One thing that just blew my socks off is the automatic ChangeLog feature I can see the changes from each file in the individual window, add my comments for each file, and voila, the ChangeLog file is automatically updated when I do a commit. Hands down, this is one of the coolest features I've seen in any IDE for a long time. I was skeptical at first, but I just committed my first code straight from MonoDevelop and never had to even open the ChangeLog file. Way to go guys!

As awesome as this configuration is, I'm still hung up over a few things. I've been a long-time user of Eclipse (yes, even with C#) just purely because I've become addicted to some of its features. Perhaps one day MonoDevelop will have these as well?

  • Split up the screen with different source editors by dragging the source window's tab control to the edge of a the window. There's no limit to the number of separate windows I can split up.
  • Highlight a block of code and press Alt+UpArrow or Alt+DownArrow to move the block of code up or down in the source. This is a really convenient way of swapping the order of source lines. If no blocks are highlighted, it moves the current line.
  • Configurable keybindings
    • I use Ctrl+K (find next selection) and Ctrl+Shift+K (find previous selection) constantly. In MonoDevelop, find next selection is Ctrl+F3, but find previous selection doesn't seem to exist...and I *guess* I can relearn this new keybinding. For those of you coming from Win32, I'm sure no adjustment is needed.
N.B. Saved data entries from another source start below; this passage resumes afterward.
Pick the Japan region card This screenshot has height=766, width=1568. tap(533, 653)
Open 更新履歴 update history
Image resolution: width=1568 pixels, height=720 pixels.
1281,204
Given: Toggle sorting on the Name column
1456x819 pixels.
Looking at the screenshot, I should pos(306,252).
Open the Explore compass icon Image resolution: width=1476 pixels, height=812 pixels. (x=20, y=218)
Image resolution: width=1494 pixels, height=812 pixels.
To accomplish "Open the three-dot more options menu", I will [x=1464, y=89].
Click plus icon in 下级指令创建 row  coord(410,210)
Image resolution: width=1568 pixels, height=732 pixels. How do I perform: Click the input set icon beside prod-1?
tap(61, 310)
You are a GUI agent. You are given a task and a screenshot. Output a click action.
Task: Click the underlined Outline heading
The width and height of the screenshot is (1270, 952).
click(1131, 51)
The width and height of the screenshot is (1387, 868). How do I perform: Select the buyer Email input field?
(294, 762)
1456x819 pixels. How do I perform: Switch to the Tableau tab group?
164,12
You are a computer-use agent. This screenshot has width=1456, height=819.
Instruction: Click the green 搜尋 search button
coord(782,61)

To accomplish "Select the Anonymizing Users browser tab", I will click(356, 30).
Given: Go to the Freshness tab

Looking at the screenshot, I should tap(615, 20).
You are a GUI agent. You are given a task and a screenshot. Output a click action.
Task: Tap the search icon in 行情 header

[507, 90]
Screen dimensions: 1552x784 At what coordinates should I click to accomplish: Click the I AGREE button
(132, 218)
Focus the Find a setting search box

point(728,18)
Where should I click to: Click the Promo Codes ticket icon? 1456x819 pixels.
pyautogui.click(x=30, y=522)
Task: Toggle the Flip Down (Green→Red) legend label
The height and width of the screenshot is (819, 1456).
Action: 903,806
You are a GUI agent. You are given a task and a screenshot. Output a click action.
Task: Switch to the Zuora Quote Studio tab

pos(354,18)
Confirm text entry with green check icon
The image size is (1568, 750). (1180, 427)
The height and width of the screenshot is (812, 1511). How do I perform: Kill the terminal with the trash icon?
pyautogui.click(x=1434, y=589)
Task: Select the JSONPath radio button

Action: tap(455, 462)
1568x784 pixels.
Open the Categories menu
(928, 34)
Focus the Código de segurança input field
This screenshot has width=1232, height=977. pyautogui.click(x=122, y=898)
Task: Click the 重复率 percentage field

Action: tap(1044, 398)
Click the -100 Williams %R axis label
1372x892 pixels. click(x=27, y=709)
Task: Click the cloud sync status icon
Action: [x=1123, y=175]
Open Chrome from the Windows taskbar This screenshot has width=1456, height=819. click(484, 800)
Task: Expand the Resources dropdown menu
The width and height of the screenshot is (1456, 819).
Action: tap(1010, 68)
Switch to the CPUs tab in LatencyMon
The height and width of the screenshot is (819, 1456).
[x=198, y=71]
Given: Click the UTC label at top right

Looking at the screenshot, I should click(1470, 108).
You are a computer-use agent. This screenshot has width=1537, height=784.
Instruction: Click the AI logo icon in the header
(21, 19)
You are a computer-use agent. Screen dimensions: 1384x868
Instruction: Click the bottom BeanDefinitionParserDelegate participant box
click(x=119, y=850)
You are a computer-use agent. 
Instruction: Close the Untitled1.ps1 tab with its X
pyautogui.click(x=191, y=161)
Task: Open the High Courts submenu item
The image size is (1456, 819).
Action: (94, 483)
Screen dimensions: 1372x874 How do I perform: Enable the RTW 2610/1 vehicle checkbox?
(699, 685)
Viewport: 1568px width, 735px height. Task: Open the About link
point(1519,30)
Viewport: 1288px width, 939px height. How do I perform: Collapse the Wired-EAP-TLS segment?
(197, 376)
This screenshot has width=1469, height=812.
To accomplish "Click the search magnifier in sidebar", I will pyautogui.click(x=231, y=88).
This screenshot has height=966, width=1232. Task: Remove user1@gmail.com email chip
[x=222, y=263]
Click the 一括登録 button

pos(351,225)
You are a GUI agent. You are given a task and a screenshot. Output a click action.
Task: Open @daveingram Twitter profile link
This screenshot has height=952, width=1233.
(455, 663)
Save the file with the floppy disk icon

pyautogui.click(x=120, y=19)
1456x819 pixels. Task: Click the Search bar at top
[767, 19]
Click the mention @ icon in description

  • I can double-click a source file window tab and it will be maximized in the entire Eclipse application window. This is really handy for when I want to just focus on a single file and need as much real-estate as possible. When I'm finished and want to go back to the normal view, I just double-click the source file's window title/tab again and I'm back where I started.
  • After I save changes to a file, their icon in the left-hand pane appears differently (letting me know it's been modified). Someone mentioned MD does this, but I haven't seen it yet, so maybe it's just a bug.
In any case, despite the missing features, MD seems to have a LOT of sweet little things (like pretty rockin ' code completion). It's definitely got my attention.